Namun, keuntungan yield Indonesia menguap karena tingkat imbal hasil di tempat lain naik lebih cepat. Arus keluar dari pasar obligasi, di mana imbal hasil setingginya 7 persen, mencapai 11 miliar dolar AS dalam tiga kuartal pertama 2022, hampir dua kali lipat dari USD5,7 miliar untuk 2021.

"Saya menduga ini lebih merupakan reaksi yang tertunda," kata Wisnu Varathan, Head of Economics and Strategy Mizuho Bank, merujuk pada kejatuhan rupiah.

"Ada beberapa faktor luar biasa, tetapi tidak satu pun dari ini akan memberikan obat mujarab semacam itu untuk risiko yang mendasarinya yang tersisa."

Tanpa tanda-tanda bahwa dolar yang melonjak akan mencapai puncaknya dalam waktu dekat, Varathan menyoroti risiko bahwa kewajiban utang luar negeri Indonesia dan penyusutan cadangan mata uang dapat menjadi kekhawatiran pada saat bersamaan pengetatan kebijakan domestik memukul pertumbuhan.

"Jika hal ini mulai berkonspirasi, kita bisa mendapatkan episode capital outflow yang cukup mendadak."

Bulan lalu, cadangan devisa Indonesia melorot 1,4 miliar dolar AS menjadi 130,8 miliar dolar AS, karena pembayaran utang dan upaya Bank Indonesia untuk menstabilkan rupiah.
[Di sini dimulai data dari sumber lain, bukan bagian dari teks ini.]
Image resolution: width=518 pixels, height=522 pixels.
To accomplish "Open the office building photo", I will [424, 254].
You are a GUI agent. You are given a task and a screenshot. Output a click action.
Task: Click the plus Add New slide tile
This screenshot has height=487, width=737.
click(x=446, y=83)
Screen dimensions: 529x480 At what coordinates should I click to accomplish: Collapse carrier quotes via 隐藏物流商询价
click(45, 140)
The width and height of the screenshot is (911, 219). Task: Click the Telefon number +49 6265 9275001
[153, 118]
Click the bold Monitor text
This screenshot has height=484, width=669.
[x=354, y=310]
Data untuk September juga menunjukkan lonjakan inflasi Indonesia ke level tertinggi dalam tujuh tahun, yang mencerminkan kenaikan harga bahan bakar.
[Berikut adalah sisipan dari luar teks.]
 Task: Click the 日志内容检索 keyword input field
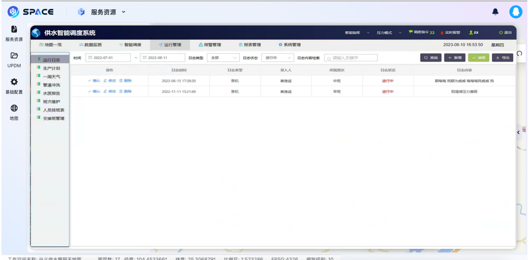tap(351, 58)
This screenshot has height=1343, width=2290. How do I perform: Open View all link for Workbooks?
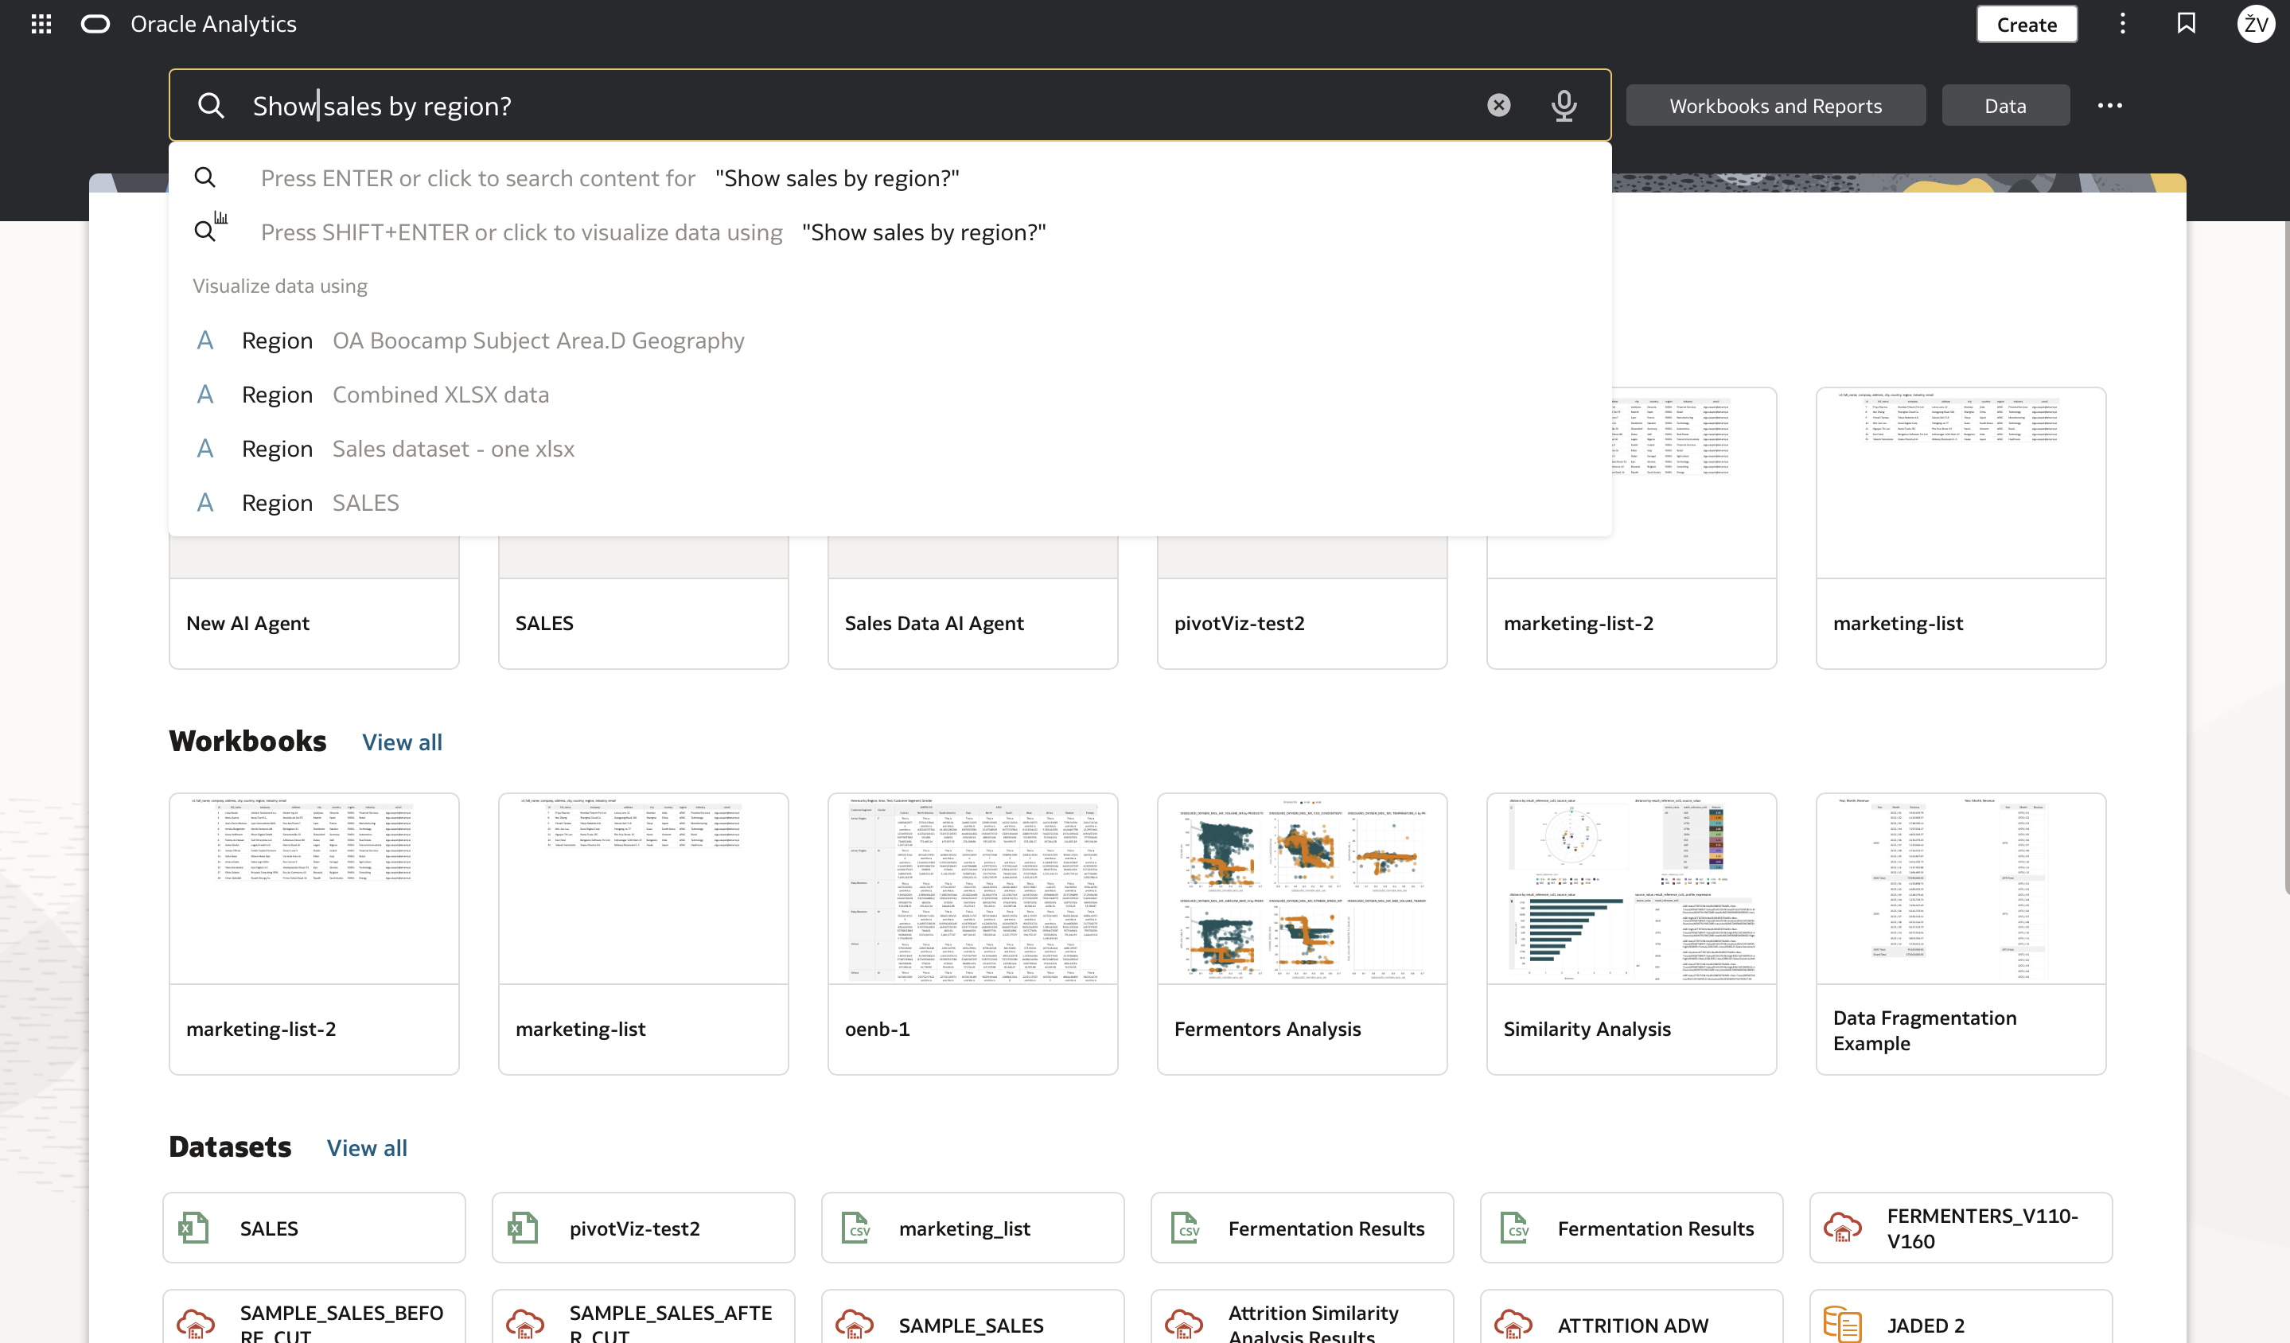tap(402, 741)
Pasar saham tetap menjadi titik terang, karena investor berspekulasi bahwa harga minyak dan sumber daya lain yang diekspor Indonesia akan tetap tinggi. IHSG , melesat lebih dari 3 persen (year-to-date) pada penutupan Jumat, adalah di antara segelintir bursa ekuitas yang naik tahun ini, bersama dengan Indeks Bovespa Brasil yang meroket hampir 7 persen.

Bank Indonesia, yang hingga saat ini merupakan salah satu bank sentral  dovish  terakhir di dunia dan menimbulkan kekhawatiran tentang kepuasan atas inflasi, juga meyakinkan pasar bulan lalu dengan kenaikan suku bunga yang sangat agresif sebesar 50 basis poin, yang dijadikan sebagai tindakan pencegahan untuk mengendalikan dalam ekspektasi inflasi.

Baca Juga: Dolar Kian Galak pada Rupiah, Ketahanan Keuangan RI Mulai Tergerus
Akhir Pekan, Dolar Keok di Asia, Rupiah Naik Jadi Rp14.830 per Dolar AS

"Indonesia tetap menjadi cerita yang sangat bagus dalam portofolio Asia," kata Rajat Agarwal, analis Societe Generale SA.

Agarwal menjelaskan, kalau melihat konsumsi, lihat pertumbuhan kredit, semuanya domestik, tidak seperti pasar ekspor lain di Asia. “Indonesia akan menjadi salah satu pasar yang lebih tangguh dalam kondisi saat ini," pungkasnya.